The three companies constituted SD-3C, LLC, a company that licenses and emphasizes intellectual property rights associated with SD memory cards and SD host and ancillary products. To encourage and create SD Card standards, the companies also created the SD Association (SDA), a non-profit organization, in January 2000.
Now, SDA has about 1,000 member companies. Secure Digital includes five card families available in three different sizes. The five families are the original Standard-Capacity (SDSC), the High-Capacity (SDHC), the extended-Capacity (SDXC), the Ultra-Capacity (SDUC), and the SDIO, which combines input/output functions with data storage.
What is the full form of SMPS?
Full form of SMPS: Here, we are going to learn about the SMPS, the full form of SMPS, an overview, how does SMPS work, its advantages, disadvantages, etc.
SMPS: Switched-Mode Power Supply / Switching Mode Power Supply
SMPS is an abbreviation of Switched-Mode Power Supply. It is also called “Switching Mode Power Supply”. It is an electronic mode of power supply that uses a switching regulator to switch electrical power proficiently. To switch the voltage into the computer’s satisfactory range, it is a power supply unit (PSU) commonly used in computers.
This SMPS has a power management electronic mechanism that converts electrical power proficiently. Switched Mode Power Supply uses an enormous power alteration method to diminish general power loss. When higher effectiveness, smaller size, or lighter weight is needed, switching regulators are used as replacements for linear regulators.
Between different electrical configurations, an SMPS changes output voltage and current by switching ideally lossless storage fundamentals, such as inductors and capacitors. Ideal switching fundamentals are determined by transistors managed outside of their active mode, which have no resistance when “on” and hold no current when “off”, and this is the reason, converters with ideal mechanism would function with 100% effectiveness, in other words, all input power is provided to the load; no power is exhausted as dissipated heat. In actuality, these ideal mechanisms do not exist, this is the reason a switching power supply cannot be 100% proficient, but over a linear regulator, it is still an essential enhancement ineffectiveness.
How does SMPS work?
The switching regulators are used in the SMPS device that switches the load current on and off to manage and stabilize the output voltage. The production of suitable power for a device is the mean of the voltage between on and off. Different from the direct power supply, the pass transistor of SMPS switches between low dissipation, full-on and full-off mode, and spends very little time in the high dissipation transitions, which reduces exhausted energy.
- The size of the switch mode power supply is small.
- The weight of the SMPS is very light.
- Normally 60 to 70 percent is SMPS power efficiency, which is better for use.
- Anti-interference is strong in SMPS.
- The output range of SMPS is wide.
- The complexity of the switch-mode power supply (SMPS) is very high.
- The output ripple in SMPS is very high and its management is substandard.
- The use of SMPS can only be a step-down regulator.
- The output voltage is only one in SMPS.

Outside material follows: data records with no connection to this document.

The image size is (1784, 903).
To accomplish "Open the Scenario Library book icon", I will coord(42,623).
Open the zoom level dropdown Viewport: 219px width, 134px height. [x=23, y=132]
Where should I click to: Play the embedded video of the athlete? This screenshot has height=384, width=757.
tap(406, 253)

What does UPS mean? Full form of UPS.
Uninterruptible Power Supply
Uninterruptible Power Supply (UPS) or Uninterruptible Power Source (UPS), is electrical equipment that provides emergency power to a load when the input power source fails or drops to an unacceptable voltage level.

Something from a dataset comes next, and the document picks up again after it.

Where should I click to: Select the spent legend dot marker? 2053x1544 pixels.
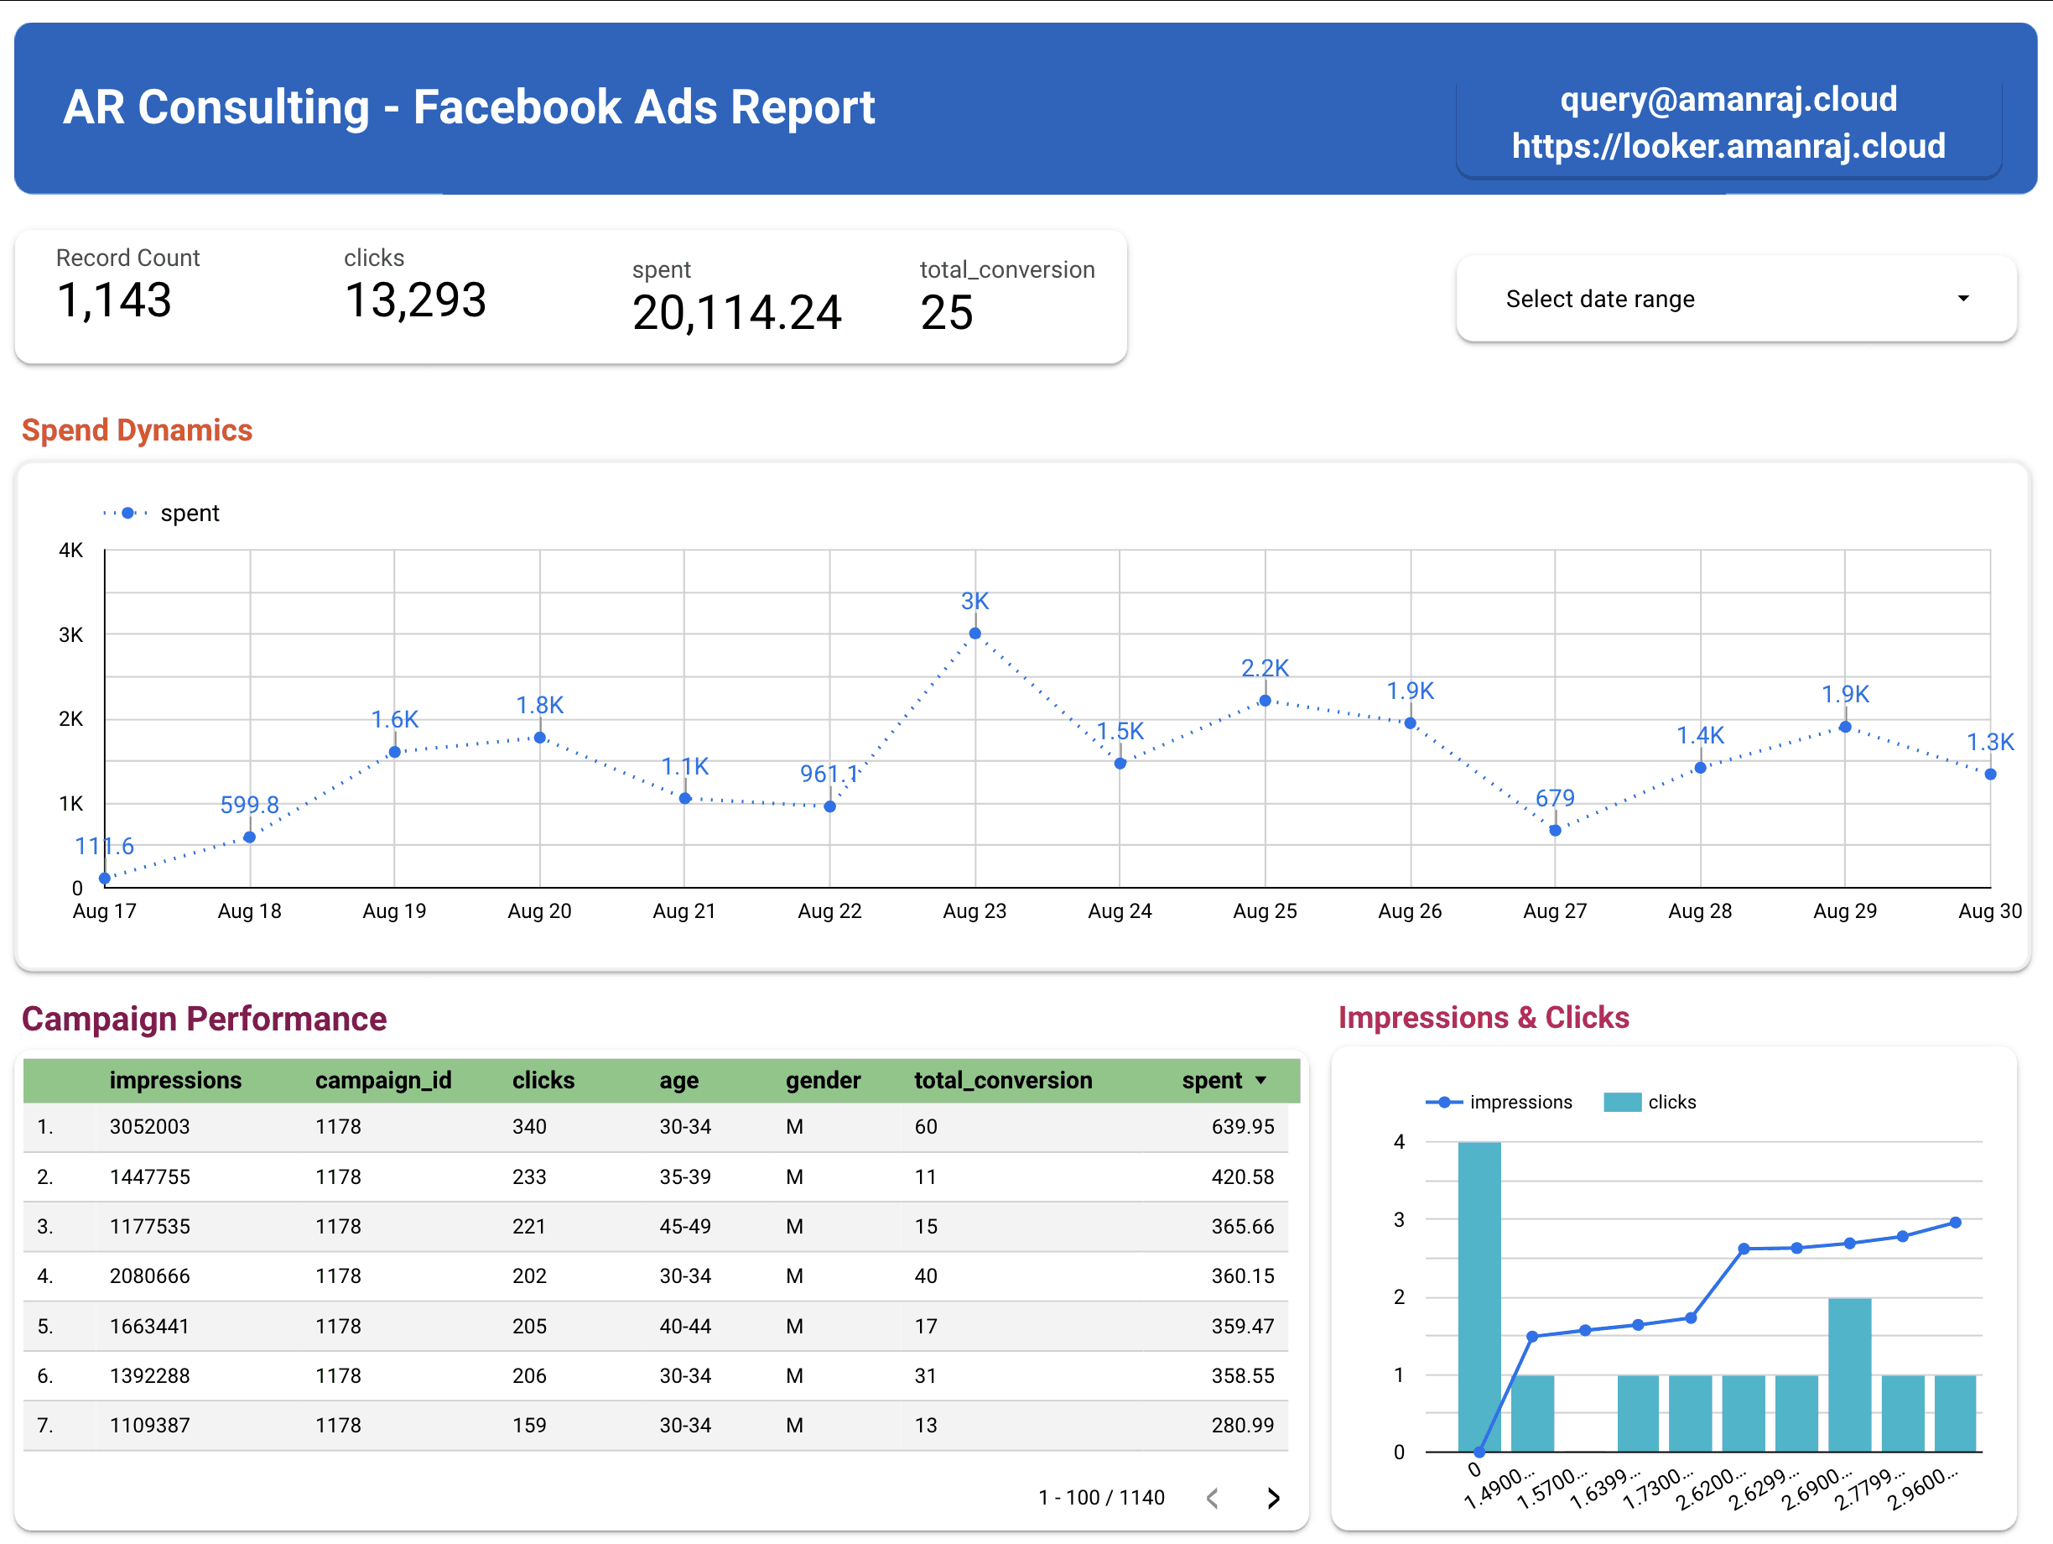tap(126, 512)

UPS contains mainly three basic components, a battery, a charger, and an inverter. The primary role of UPS is to provide short-term power during unexpected power outages and also react quickly to a power surge or fluctuations. The main three general categories of UPS are off-line (standby), online (no-break), and line-interactive.
Mustafa Al Mahmud is the Founder and CEO of Gizmo Concept and also a professional Blogger, SEO Professional as well as Entrepreneur. He loves to travel and enjoy his free moment with family members and friends.